__WORK REQUIRED__:
Repeat the data exactly as given below, dropping every picture.

Collection entries:
-------------------------
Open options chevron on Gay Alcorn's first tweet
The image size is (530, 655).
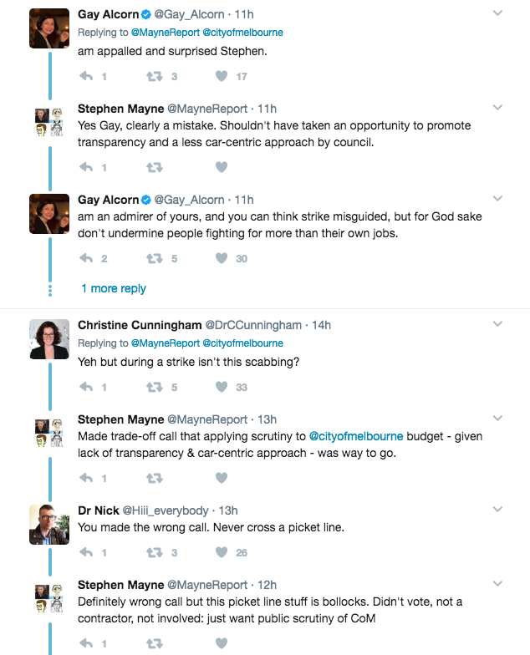497,13
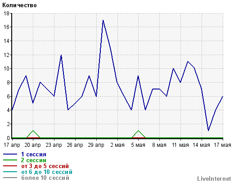Select the '2 сессии' legend label
Screen dimensions: 234x183
pyautogui.click(x=34, y=160)
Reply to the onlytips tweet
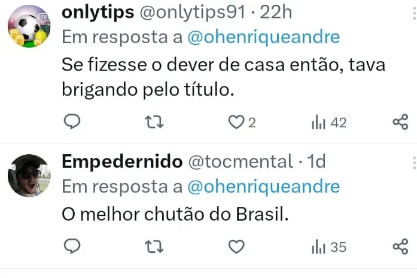The width and height of the screenshot is (417, 278). 72,123
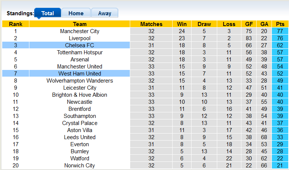Image resolution: width=289 pixels, height=170 pixels.
Task: Open Wolverhampton Wanderers team entry
Action: 80,81
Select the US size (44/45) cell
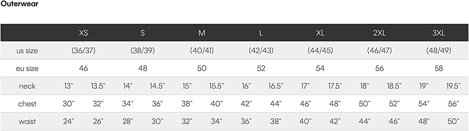 click(320, 51)
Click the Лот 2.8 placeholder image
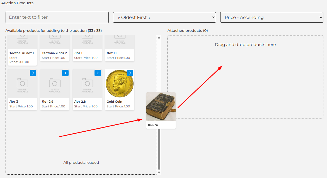Viewport: 327px width, 178px height. pyautogui.click(x=87, y=84)
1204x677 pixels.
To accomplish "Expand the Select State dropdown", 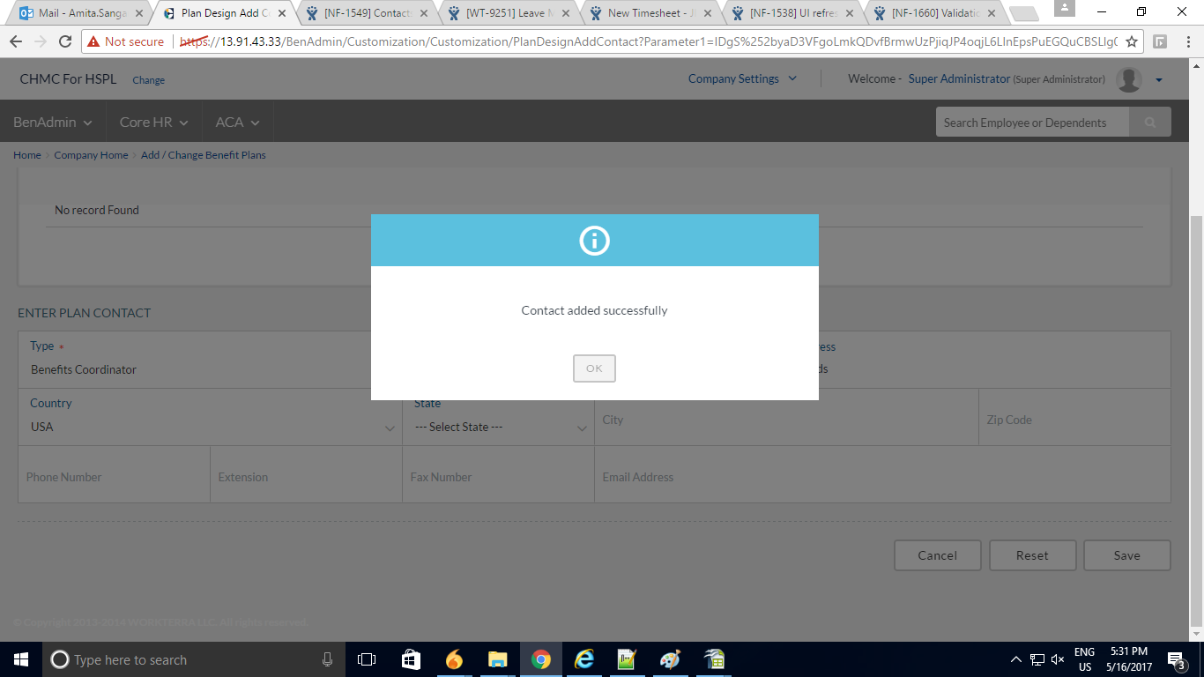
-------------------------
__PROBLEM SOLUTION__:
Open options chevron on Gay Alcorn's first tweet
The image size is (530, 655).
497,13
Select the '2 сессии' legend label
Screen dimensions: 234x183
pyautogui.click(x=34, y=160)
Reply to the onlytips tweet
The width and height of the screenshot is (417, 278). 72,123
Image resolution: width=289 pixels, height=170 pixels.
Task: Open Wolverhampton Wanderers team entry
Action: 80,81
Select the US size (44/45) cell
 click(320, 51)
Click the Лот 2.8 placeholder image
Viewport: 327px width, 178px height. pyautogui.click(x=87, y=84)
1204x677 pixels.
To accomplish "Expand the Select State dropdown", 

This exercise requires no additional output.